AnOther speaks with curator Florence Muller on Musée Dior's new exhibition
This weekend, Dior: The Legendary Images opens at Granville's Musée Dior, a stunning belle époque-style clifftop house where Christian Dior lived as a child. “The museum is the only one in France to be devoted to a Haute Couture house,” explains curator Florence Muller, “It is the story of Dior and his successors.” From Dior’s 1951 couture collection photographed by Cecil Beaton to Dovima poised between two elephants by Richard Avedon in 1955, the exhibition captures Dior’s relationship with some of the world’s greatest fashion photographers, from the birth of the New Look in 1947 to Raf Simon’s takeover of the house in 2012. It includes work by Guy Bourdin, Willy Vanderperre and Paolo Roversi amongst many others, dating back to Pat English’s photographs of Christian Dior’s first fashion show in 1947. Here, AnOther speaks to Muller about the exhibition.
When did the idea for the exhibition first arise?
The idea first arose some years ago when the museum began a series of exhibitions exploring the connection between art and Christian Dior.
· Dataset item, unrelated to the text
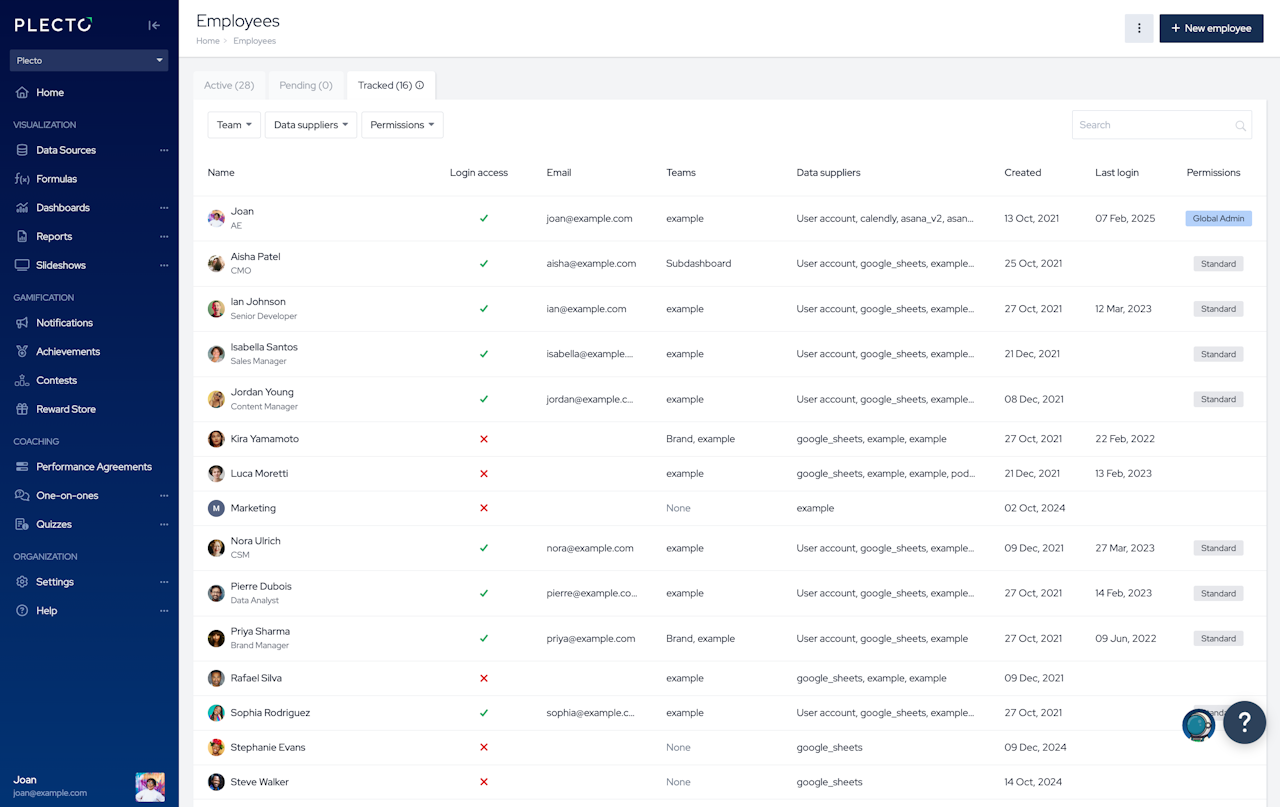The width and height of the screenshot is (1280, 807).
Task: Click the search magnifier icon
Action: pyautogui.click(x=1241, y=126)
We first presented 'Dior, Le Bal des Artistes' revealing the affiliations between Christian Dior and artists. This started very early in his life when he become director of an art gallery. He was putting on shows for famous painters such as Picasso or Miro but also for younger artists of his generation like Salvador Dali or Alberto Giacometti. Then we organised an exhibition focusing on the relationships between Dior and the cinema entitled 'Stars in Dior', followed last year by 'Dior Impressions' a show delving into the inspiration in Dior’s style taken from the Impressionist movement. The current exhibition, 'Dior: The Legendary Images' captures the dialogue between famous photographers and Dior’s creations.
"They are absolute masterpieces, representing the glamour of the period" — Florence Muller
What are some of your favourite images and stories within the exhibition?
In the first room there is the iconic image by Richard Avedon called Dovima with Elephants. It is the original print signed by the photographer himself, who gave it to the young Yves Saint Laurent. We have several original prints by Irving Penn, Horst, Louise Dahl-Wolfe, Henry Clarke, Cliffor Coffin that are absolute masterpieces, representing the glamour of the period. I adore the portrait by Robert Doisneau of the famous model Victoire… I love a series of very rare original prints taken by the American photographer Serge Balkin of the first Christian Dior spring-summer collection in 1947, published in Vogue. There are great images by Guy Bourdin, Helmut Newton, Peter Knapp, Jean Loup Sieff and more. I also love the recent pictures taken by Willy Vanderperre in the Opera house in Paris.